Mas você sabia que nos pets os problemas da próstata também podem aparecer? Mais: quase que a totalidade das doenças prostáticas poderiam ser evitadas se fosse feita a castração no primeiro ano de vida do pet?

Alertamos na coluna dessa semana sobre a importância da prevenção contra doenças da próstata como também da castração. Sabe-se que quanto mais avançada a idade, maiores as chances de desenvolver tal doença, podendo chegar até a 80% de chances em cães mais idosos.

Portanto os pets não castrados, principalmente aqueles que já avançaram na idade, também estão sujeitos a desenvolverem complicações com a próstata. Isso pode acarretar à formação de cistos, abscessos e até neoplasia, sendo mais frequente a HPB – Hiperplasia Prostática Benigna.

Mas, mesmo assim, a progressão da HPB pode causar muitos desconfortos ao macho, como dificuldade em urinar, sangue na urina, dor na hora de evacuar e desconforto na região pélvica, podendo ocasionar que o animal ande com a coluna curvada.

Porém, diferente dos humanos, a evolução para um tumor maligno é mais baixa. Mas como saber se meu animal pode ter desenvolvido problemas com a próstata? Se o animal não é castrado, é altamente recomendado que se observe seu comportamento.

Um dos procedimentos é fazer a palpação para verificar se a próstata está aumentada. Com isso, são realizados exames de ultrassom ou RX abdominal, além de exames de sangue, para verificar se há realmente observação de próstata alterada.

Tutor: você também precisa se cuidar

Segundo dados do Instituto Nacional do Câncer (INCA), o Brasil registra uma média de 68 mil novos casos ao ano e cerca de 15 mil mortes em decorrência da doença.

O método mais comum de investigação para o câncer de próstata consiste na realização do exame de sangue, chamado PSA – Antígeno Prostático Específico, que é uma proteína produzida pela próstata.

Além disso, é realizada uma avaliação digital da próstata, conhecido como toque retal, com duração de poucos segundos e de extrema importância para o diagnóstico, visto que cerca de 15% destes cânceres não apresentam elevação da proteína e somente são descobertos dessa maneira.
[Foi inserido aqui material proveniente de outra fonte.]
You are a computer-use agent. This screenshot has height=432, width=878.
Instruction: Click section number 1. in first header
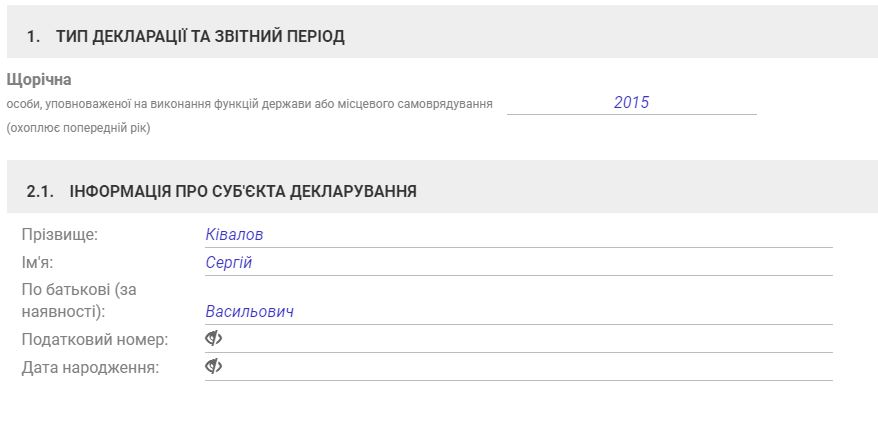(x=33, y=37)
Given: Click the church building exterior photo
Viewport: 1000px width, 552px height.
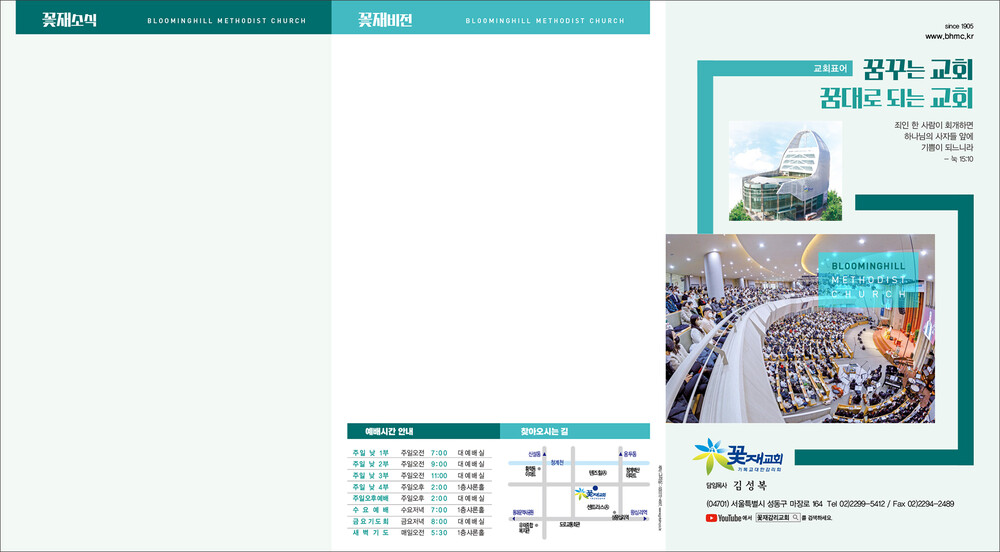Looking at the screenshot, I should click(785, 170).
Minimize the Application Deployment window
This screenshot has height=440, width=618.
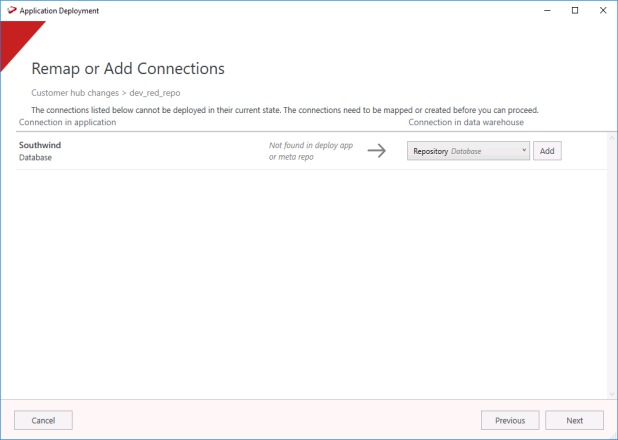[546, 10]
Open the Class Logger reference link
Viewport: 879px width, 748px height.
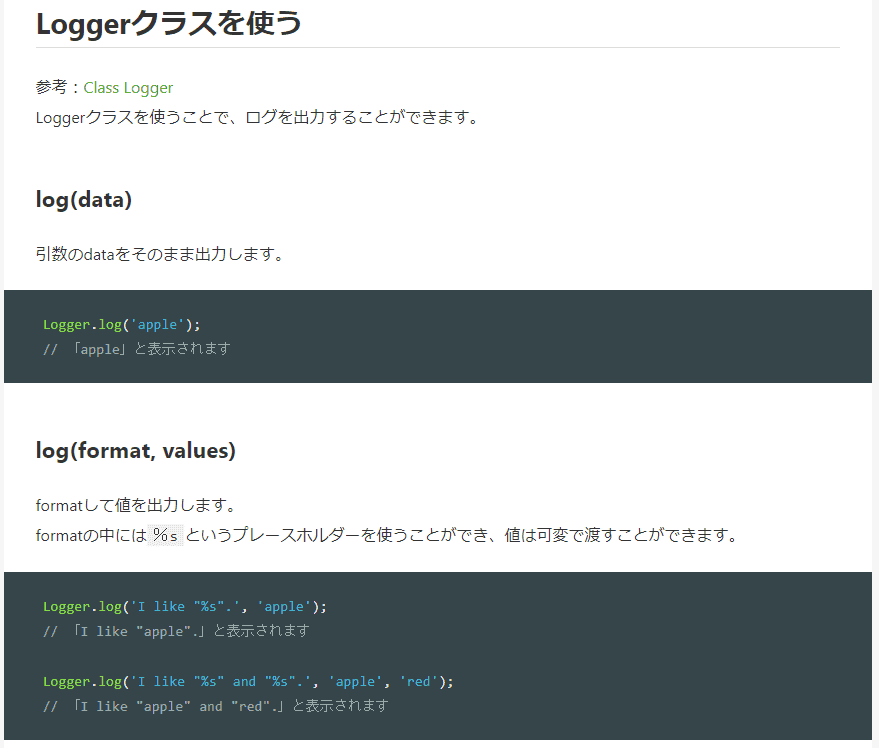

De modo geral, o câncer de próstata tem um comportamento silencioso em seu estágio inicial, não causando sintomas aparentes. Já em seu estágio mais avançado o paciente pode observar sangramento na urina ou na ejaculação; dores ósseas no quadril, pernas braços ou costelas; além de alterações no padrão da urina, como dor ao urinar ou dificuldade de controlar a urina.

O câncer de próstata tem uma elevada taxa de cura quando diagnosticado nos estágios iniciais. A prevenção ainda é a melhor maneira de controlar a doença.

É importante salientar que, com o envelhecimento, muitos homens apresentam crescimento benigno da próstata HPB, causando um aumento da glândula prostática, o que pode provocar algumas dificuldades para urinar, como jato fraco, idas frequentes ao banheiro e sensação de esvaziamento incompleto da bexiga.

Caso o tutor apresente estes sintomas, deve procurar um urologista para tratamento desta doença.